After using parity invariance, time-reversal invariance, and gauge
invariance, Brown and Muzinich~\cite{BM} have shown that
there are eight independent tensors, in other words,
eight-invariant amplitudes for virtual photon-photon
scattering.

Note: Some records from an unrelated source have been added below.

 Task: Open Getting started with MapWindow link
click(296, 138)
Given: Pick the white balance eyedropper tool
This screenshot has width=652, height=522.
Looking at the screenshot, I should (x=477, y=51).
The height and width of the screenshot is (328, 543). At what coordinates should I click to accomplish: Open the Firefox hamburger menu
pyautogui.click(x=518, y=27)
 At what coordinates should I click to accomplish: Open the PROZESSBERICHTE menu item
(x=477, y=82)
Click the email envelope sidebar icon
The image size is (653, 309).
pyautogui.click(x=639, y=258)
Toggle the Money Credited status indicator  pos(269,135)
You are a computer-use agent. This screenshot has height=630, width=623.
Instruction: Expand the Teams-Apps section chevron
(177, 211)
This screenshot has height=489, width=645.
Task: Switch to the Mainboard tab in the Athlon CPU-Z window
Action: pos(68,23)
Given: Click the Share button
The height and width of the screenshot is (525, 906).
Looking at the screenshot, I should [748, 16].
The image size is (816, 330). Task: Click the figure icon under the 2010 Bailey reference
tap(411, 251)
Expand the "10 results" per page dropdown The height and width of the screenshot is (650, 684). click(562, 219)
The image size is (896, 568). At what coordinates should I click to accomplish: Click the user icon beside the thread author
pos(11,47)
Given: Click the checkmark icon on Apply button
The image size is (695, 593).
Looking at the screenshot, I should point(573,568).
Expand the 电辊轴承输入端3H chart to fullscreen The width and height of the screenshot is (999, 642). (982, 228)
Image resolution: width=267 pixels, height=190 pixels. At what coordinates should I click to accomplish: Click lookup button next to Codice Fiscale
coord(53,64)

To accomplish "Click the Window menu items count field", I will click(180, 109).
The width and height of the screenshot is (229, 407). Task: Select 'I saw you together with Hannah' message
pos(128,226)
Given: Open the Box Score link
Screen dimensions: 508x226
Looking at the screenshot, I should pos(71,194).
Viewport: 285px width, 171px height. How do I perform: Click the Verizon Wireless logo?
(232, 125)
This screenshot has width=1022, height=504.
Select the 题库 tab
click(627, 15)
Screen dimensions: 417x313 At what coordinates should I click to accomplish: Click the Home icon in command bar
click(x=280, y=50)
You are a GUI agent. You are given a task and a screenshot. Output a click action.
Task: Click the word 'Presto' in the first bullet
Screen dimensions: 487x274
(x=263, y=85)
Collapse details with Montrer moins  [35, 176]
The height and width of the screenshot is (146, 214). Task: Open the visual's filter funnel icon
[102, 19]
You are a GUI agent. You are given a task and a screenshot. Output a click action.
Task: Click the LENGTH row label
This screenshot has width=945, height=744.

Those eight independent tensors, which are free from
kinematic singularities and kinematic zeros, are given in Eqs.(A3)-
(A10) of Ref.\cite{BM}.

Using these tensors $(I_i)_{\mu\nu\rho\tau}$~, the absorptive part of the
forward virtual photon-photon scattering amplitude $W_{\mu\nu\rho\tau}$ is
decomposed as
\be
W_{\mu\nu\rho\tau}=\sum_{i=1}^8 (I_i)_{\mu\nu\rho\tau} A_i (w, t_1, t_2)
\ee
where the $A_i$ are the invariant amplitudes and
\be
  w=p\cdot q,  \quad t_1=q^2=-Q^2, \quad t_2=p^2=-P^2~.
\ee
In order to implement crossing symmetry under
$q \rightarrow -q$ and $\mu \leftrightarrow \nu$, we form the
even combinations, $ I_1$, $I_2+I_3$, $I_4$, $I_5$, $I_7+I_8$,
and the odd combinations, $I_2-I_3$, $I_7-I_8$, $I'_6=2I_6-3wI_7-wI_8+(t_1
t_2/w)(I_2-I_3)$.  It is noted that the combinations $I_2-I_3$ and $I_7-I_8$
are anti-symmetric under the interchange of $\mu \leftrightarrow \nu$ and
$\rho \leftrightarrow \tau$, while the rest of the combinations are
symmetric.  In terms of these crossing-even  and -odd combinations,
the amplitude $ W=\sum^8_{i=1}I_i A_i $ is rearranged as follows:
\bea
\sum^8_{i=1}I_i A_i&=&I_1 A_1+\frac{1}{2}(I_2+I_3)(A_2+A_3 )+I_4 A_4+I_5 A_5
\nonumber\\
&+& \frac{1}{2}(I_7+I_8) (A_7+A_8 +2 w A_6) +\frac{1}{2}I'_6 A_6
\nonumber\\
&+& \frac{1}{2}(I_2-I_3) (A_2-A_3-\frac{t_1 t_2}{w}A_6 )+
       \frac{1}{2}(I_7-I_8) (A_7-A_8 + w A_6)
\eea
Now $g_1^\gamma=2W_4^{\gamma}$ is written in terms of invariant amplitudes
as
\bea
   g_1^\gamma &\propto& a_{1111}-a_{1-11-1} \\
       &=&w^2 (A_2-A_3-\frac{t_1 t_2}{w}A_6) -t_1 t_2 (A_7-A_8 + w A_6)
\eea
which is obtained from Eq.(A14) of Ref.\cite{BM}. Here $a_{1111}$
($a_{1-11-1}$) represents the $s$-channel helicity amplitude for
$(+1)\gamma + (\pm1)\gamma \longrightarrow (+1)\gamma + (\pm1)\gamma$~.
It is noted that
$(A_2-A_3-(t_1 t_2/w)A_6)$ is the invariant amplitude associated with
$(I_2-I_3)$ , while
$(A_7-A_8 + w A_6)$  is associated with $(I_7-I_8)$.
In the limit $t_2=p^2=0$ or in the case that
$w=p\cdot q, t_1=q^2 \gg t_2=p^2 $, the second term $t_1 t_2
(A_7-A_8 + w A_6)$  does not contribute to $g_1^{\gamma}$.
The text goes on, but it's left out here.